Uma onda crescente de incêndios em várias regiões do Brasil tem causado sérios impactos na qualidade do ar, colocando a saúde da população em risco. Nos últimos dias, várias cidades registraram índices alarmantes de poluição, atingindo níveis classificados como “perigosos” de acordo com o índice internacional de qualidade do ar da plataforma suíça IQAir. O ar é considerado perigoso quando a concentração de poluentes ultrapassa 300 µg/m³, bem acima do limite seguro de 50 µg/m³.
Na segunda-feira, 9 de setembro, Porto Velho, em Rondônia, enfrentou uma situação crítica, com índices de poluição chegando a 341 µg/m³. Em certas áreas, como a Avenida Calama, os números atingiram impressionantes 523 µg/m³ no domingo. Guajará-Mirim, cidade próxima à Reserva Extrativista do Rio Ouro Preto, registrou o pico mais alarmante, com 839 µg/m³ no mesmo dia.

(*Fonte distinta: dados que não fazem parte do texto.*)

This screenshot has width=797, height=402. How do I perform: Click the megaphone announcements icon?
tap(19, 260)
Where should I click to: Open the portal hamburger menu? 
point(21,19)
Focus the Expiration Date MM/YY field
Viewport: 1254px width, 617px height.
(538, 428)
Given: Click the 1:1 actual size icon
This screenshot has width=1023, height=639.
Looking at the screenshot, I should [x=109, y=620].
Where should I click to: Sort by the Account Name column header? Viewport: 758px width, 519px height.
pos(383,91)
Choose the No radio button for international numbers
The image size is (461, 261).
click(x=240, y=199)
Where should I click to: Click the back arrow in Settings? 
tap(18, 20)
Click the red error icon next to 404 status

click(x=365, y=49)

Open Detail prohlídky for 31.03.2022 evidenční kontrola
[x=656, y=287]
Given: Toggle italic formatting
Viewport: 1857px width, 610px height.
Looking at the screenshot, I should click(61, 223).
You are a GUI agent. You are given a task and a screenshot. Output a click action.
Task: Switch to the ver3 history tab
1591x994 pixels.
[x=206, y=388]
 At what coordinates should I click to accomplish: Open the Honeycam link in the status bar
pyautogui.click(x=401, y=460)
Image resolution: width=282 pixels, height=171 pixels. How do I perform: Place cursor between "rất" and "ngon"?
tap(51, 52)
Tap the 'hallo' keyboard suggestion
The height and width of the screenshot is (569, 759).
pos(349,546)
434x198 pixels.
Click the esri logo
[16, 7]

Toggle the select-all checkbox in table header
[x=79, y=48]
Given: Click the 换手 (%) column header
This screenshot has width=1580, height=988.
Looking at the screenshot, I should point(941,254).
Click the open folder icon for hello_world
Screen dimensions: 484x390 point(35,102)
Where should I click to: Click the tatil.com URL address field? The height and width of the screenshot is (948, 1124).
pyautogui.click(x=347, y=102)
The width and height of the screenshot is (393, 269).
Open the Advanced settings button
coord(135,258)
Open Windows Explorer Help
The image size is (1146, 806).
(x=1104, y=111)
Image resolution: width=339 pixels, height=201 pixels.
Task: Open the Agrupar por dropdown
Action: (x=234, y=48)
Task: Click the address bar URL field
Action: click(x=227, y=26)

Esses dados são reflexo direto das queimadas, que há meses devastam o Parque Estadual Guajará-Mirim. Estima-se que 33% dos 216 mil hectares da floresta já foram destruídos pelo fogo. As investigações apontam que os incêndios são resultado de ações criminosas, em represália a operações de fiscalização ambiental.
A crise ambiental não se restringe a Rondônia. No Acre, a capital Rio Branco também tem enfrentado níveis de poluição perigosos. Na segunda-feira, medições próximas à Universidade Federal do Acre (UFAC) registraram concentrações de 503 µg/m³. A gravidade da situação levou o governo local a cancelar o desfile de 7 de setembro e suspender as aulas na rede pública.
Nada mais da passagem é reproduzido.